The other part of this assignment was to make a list of my favorite anime about married people. I knew that would be hard. But until I actually started trying think some I didn’t realize how hard. Honestly, there’s not much, even if you include “effectively married” couples. This is a theme that anime has largely ignored, and while I’ll admit there may be a few good ones that I’ve forgotten, there just aren’t many worthy examples. And I don’t see much point in including series that I’ve dropped (like Danna ga Nani wo Itteiru and Wakaranai Ken) or not watched at all.

I have to start with Tonikaku-cawaii. It’s the first thing that came to mind, and after thinking about it for a long time, it remains the most important example for me. Granted, this couple is terribly young (or old, depending on how you look at it), but we do get to see the ups and downs of the daily lives of young married people in modern Japan. I love this show, but it’s those slice of life episodes where I think it works best.

The next one for me is Natsuyuki meeting. In a way, it’s a bit of a cheat, because – well, I won’t spoil it, but the fantasy element means that this isn’t a traditional married couple. Nevertheless, this is a mature, subtle show that really shows us the complicated feelings between a man and a woman (both in their past and present). I really like this show, and it’s very underrated.
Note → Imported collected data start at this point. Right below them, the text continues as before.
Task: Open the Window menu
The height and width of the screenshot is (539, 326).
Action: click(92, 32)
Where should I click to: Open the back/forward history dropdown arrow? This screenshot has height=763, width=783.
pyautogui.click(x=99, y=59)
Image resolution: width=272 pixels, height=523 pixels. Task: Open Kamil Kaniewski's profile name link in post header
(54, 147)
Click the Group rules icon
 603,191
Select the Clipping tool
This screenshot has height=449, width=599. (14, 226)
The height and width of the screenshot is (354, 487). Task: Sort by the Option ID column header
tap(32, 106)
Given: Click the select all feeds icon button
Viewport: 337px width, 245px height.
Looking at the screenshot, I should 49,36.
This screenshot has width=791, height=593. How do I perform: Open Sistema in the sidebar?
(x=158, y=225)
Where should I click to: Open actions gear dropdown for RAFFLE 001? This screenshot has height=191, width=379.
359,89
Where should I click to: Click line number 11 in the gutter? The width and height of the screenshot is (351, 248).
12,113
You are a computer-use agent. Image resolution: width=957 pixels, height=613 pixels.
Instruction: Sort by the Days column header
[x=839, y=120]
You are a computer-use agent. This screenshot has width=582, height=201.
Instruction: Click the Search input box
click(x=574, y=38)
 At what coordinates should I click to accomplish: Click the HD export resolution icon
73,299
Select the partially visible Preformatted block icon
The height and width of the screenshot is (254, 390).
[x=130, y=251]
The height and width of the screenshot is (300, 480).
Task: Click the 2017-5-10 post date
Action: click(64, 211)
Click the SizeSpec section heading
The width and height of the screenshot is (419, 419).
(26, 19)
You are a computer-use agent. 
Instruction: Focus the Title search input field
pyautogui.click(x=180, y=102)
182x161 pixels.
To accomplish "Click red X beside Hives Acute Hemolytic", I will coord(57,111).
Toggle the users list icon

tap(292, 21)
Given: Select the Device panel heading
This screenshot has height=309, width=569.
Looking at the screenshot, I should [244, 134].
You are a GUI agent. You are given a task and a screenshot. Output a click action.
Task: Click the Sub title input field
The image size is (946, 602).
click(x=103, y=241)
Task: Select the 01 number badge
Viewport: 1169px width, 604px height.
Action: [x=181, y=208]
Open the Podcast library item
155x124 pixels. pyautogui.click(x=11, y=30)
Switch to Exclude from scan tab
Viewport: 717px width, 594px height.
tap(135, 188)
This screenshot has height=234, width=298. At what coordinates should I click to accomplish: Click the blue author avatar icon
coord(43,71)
After that (yes, both shows) it gets much harder for me. We have Clannad After Story of course, which is probably the Platonic ideal of a married anime couple for many fans. But Sound has never done much for me – I find it rather button-pushing, manipulative and over the top. It’s Maeda Jun at his most self-absorbed, and for Key I prefer Cannon (with Hisaya Naoki as the main creative voice) and Little RascalsBut if you are looking for a married anime, then this is definitely the right choice.

I’m going to throw too Shinigami Bocchan vs. Kuro Maid here, which – as good as it is – shows how dry this subject is. If you’ve seen it, you know why, but hey, it technically qualifies and I really like Bocchan and Alice as a couple. And I’ll close with Jiisan Baasan Wakagaerubecause while no masterpiece is undeniably a series that focuses on a married couple. And it actually does a beautiful job of portraying the depth of love a couple can feel for each other in the December month of their journey, and the futile wish that they might never have to say goodbye. And there aren’t many anime that we can say that about.

Thanks again to Nicc for commissioning this article.